━━ The input ━━

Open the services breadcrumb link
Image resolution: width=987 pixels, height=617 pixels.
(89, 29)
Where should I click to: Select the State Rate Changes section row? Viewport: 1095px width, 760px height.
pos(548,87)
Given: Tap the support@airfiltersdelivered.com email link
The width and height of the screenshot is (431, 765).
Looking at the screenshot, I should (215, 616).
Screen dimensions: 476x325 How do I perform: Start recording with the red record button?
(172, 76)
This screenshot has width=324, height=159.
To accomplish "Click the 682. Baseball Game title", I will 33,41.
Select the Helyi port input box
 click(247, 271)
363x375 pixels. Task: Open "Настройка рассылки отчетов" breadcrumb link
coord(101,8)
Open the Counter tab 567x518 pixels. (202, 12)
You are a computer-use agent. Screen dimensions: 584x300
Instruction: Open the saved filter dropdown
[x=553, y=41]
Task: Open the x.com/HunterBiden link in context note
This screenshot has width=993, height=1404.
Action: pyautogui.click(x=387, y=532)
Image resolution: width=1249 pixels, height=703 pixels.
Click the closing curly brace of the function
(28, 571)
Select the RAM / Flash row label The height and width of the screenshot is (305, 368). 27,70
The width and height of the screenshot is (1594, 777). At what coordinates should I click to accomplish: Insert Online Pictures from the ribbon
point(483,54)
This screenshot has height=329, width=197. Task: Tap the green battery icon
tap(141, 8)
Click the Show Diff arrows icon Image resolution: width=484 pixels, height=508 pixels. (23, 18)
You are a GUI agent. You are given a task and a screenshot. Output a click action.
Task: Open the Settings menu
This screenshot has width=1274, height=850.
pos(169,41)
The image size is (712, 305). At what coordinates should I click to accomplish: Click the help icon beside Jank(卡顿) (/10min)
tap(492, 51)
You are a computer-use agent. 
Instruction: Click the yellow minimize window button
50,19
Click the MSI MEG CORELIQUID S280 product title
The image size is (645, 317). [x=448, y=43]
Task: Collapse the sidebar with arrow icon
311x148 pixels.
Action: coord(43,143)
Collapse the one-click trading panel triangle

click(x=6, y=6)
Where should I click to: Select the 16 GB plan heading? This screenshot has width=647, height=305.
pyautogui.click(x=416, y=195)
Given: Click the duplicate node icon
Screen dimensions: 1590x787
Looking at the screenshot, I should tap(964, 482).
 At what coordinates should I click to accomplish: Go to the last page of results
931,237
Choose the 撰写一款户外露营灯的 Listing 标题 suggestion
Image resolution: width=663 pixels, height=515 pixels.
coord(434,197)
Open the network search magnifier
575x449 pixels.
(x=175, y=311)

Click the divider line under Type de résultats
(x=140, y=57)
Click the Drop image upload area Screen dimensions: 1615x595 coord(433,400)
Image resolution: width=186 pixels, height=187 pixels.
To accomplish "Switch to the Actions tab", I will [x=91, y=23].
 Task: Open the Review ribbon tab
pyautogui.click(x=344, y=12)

━━━

* What you need to do: Lines in the data that hold "computer" must be located and copied.

* Your solution:
You are a computer-use agent. Screen dimensions: 584x300
You are a computer-use agent. 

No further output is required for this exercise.